(Stored entries)
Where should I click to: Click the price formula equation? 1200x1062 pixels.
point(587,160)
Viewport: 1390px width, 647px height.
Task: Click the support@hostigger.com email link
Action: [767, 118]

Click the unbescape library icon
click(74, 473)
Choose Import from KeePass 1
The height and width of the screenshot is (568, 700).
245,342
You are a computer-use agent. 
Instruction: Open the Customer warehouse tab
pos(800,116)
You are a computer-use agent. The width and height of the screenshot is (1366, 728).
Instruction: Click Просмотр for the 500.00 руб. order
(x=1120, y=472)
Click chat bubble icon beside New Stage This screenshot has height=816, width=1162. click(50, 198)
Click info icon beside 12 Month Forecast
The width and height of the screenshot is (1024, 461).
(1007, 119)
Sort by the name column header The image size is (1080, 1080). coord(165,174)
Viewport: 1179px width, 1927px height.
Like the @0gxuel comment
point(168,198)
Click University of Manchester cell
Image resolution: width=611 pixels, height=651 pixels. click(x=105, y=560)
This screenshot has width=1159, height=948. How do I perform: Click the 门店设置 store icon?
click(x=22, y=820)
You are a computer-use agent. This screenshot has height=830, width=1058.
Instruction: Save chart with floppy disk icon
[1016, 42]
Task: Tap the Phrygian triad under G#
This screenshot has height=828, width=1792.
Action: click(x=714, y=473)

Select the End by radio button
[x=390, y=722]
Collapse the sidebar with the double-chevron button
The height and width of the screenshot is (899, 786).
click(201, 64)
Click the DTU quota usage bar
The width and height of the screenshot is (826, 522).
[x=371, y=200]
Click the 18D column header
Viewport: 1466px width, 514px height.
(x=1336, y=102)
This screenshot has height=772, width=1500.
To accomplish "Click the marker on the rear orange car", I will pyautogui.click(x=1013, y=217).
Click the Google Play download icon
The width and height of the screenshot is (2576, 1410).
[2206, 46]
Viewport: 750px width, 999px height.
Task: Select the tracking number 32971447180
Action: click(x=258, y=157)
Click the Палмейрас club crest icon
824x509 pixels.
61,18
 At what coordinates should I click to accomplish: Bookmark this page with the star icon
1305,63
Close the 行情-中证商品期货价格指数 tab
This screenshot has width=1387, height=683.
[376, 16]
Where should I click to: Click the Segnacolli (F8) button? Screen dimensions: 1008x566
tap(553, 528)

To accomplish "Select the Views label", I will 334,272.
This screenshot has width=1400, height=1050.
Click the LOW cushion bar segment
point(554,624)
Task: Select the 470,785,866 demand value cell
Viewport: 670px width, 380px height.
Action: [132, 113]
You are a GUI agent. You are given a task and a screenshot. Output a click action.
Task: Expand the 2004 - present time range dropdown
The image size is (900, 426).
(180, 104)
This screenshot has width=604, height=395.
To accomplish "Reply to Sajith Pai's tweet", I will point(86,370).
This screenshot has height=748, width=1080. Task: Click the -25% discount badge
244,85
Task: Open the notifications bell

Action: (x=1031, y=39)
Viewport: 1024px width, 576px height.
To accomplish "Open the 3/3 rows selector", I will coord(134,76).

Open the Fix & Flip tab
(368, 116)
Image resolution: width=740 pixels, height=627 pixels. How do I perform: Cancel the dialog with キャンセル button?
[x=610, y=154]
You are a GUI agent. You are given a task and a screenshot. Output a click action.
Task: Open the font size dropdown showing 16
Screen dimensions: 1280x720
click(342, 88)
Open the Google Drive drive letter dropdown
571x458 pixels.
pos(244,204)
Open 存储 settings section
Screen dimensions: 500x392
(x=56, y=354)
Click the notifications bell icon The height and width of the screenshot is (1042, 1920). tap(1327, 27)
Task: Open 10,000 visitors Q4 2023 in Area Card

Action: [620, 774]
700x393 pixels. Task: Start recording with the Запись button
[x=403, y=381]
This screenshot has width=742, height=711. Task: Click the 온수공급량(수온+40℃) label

_TASK PROMPT:_
For each record above, print an exact copy.

_THE ANSWER:_
Where should I click to: Click the price formula equation? 1200x1062 pixels.
point(587,160)
Viewport: 1390px width, 647px height.
Task: Click the support@hostigger.com email link
Action: [767, 118]

Click the unbescape library icon
click(74, 473)
Choose Import from KeePass 1
The height and width of the screenshot is (568, 700).
245,342
You are a computer-use agent. 
Instruction: Open the Customer warehouse tab
pos(800,116)
You are a computer-use agent. The width and height of the screenshot is (1366, 728).
Instruction: Click Просмотр for the 500.00 руб. order
(x=1120, y=472)
Click chat bubble icon beside New Stage This screenshot has height=816, width=1162. click(50, 198)
Click info icon beside 12 Month Forecast
The width and height of the screenshot is (1024, 461).
(1007, 119)
Sort by the name column header The image size is (1080, 1080). coord(165,174)
Viewport: 1179px width, 1927px height.
Like the @0gxuel comment
point(168,198)
Click University of Manchester cell
Image resolution: width=611 pixels, height=651 pixels. click(x=105, y=560)
This screenshot has width=1159, height=948. How do I perform: Click the 门店设置 store icon?
click(x=22, y=820)
You are a computer-use agent. This screenshot has height=830, width=1058.
Instruction: Save chart with floppy disk icon
[1016, 42]
Task: Tap the Phrygian triad under G#
This screenshot has height=828, width=1792.
Action: click(x=714, y=473)

Select the End by radio button
[x=390, y=722]
Collapse the sidebar with the double-chevron button
The height and width of the screenshot is (899, 786).
click(201, 64)
Click the DTU quota usage bar
The width and height of the screenshot is (826, 522).
[x=371, y=200]
Click the 18D column header
Viewport: 1466px width, 514px height.
(x=1336, y=102)
This screenshot has height=772, width=1500.
To accomplish "Click the marker on the rear orange car", I will pyautogui.click(x=1013, y=217).
Click the Google Play download icon
The width and height of the screenshot is (2576, 1410).
[2206, 46]
Viewport: 750px width, 999px height.
Task: Select the tracking number 32971447180
Action: click(x=258, y=157)
Click the Палмейрас club crest icon
824x509 pixels.
61,18
 At what coordinates should I click to accomplish: Bookmark this page with the star icon
1305,63
Close the 行情-中证商品期货价格指数 tab
This screenshot has width=1387, height=683.
[376, 16]
Where should I click to: Click the Segnacolli (F8) button? Screen dimensions: 1008x566
tap(553, 528)

To accomplish "Select the Views label", I will 334,272.
This screenshot has width=1400, height=1050.
Click the LOW cushion bar segment
point(554,624)
Task: Select the 470,785,866 demand value cell
Viewport: 670px width, 380px height.
Action: [132, 113]
You are a GUI agent. You are given a task and a screenshot. Output a click action.
Task: Expand the 2004 - present time range dropdown
The image size is (900, 426).
(180, 104)
This screenshot has width=604, height=395.
To accomplish "Reply to Sajith Pai's tweet", I will point(86,370).
This screenshot has height=748, width=1080. Task: Click the -25% discount badge
244,85
Task: Open the notifications bell

Action: (x=1031, y=39)
Viewport: 1024px width, 576px height.
To accomplish "Open the 3/3 rows selector", I will coord(134,76).

Open the Fix & Flip tab
(368, 116)
Image resolution: width=740 pixels, height=627 pixels. How do I perform: Cancel the dialog with キャンセル button?
[x=610, y=154]
You are a GUI agent. You are given a task and a screenshot. Output a click action.
Task: Open the font size dropdown showing 16
Screen dimensions: 1280x720
click(342, 88)
Open the Google Drive drive letter dropdown
571x458 pixels.
pos(244,204)
Open 存储 settings section
Screen dimensions: 500x392
(x=56, y=354)
Click the notifications bell icon The height and width of the screenshot is (1042, 1920). tap(1327, 27)
Task: Open 10,000 visitors Q4 2023 in Area Card

Action: [620, 774]
700x393 pixels. Task: Start recording with the Запись button
[x=403, y=381]
This screenshot has width=742, height=711. Task: Click the 온수공급량(수온+40℃) label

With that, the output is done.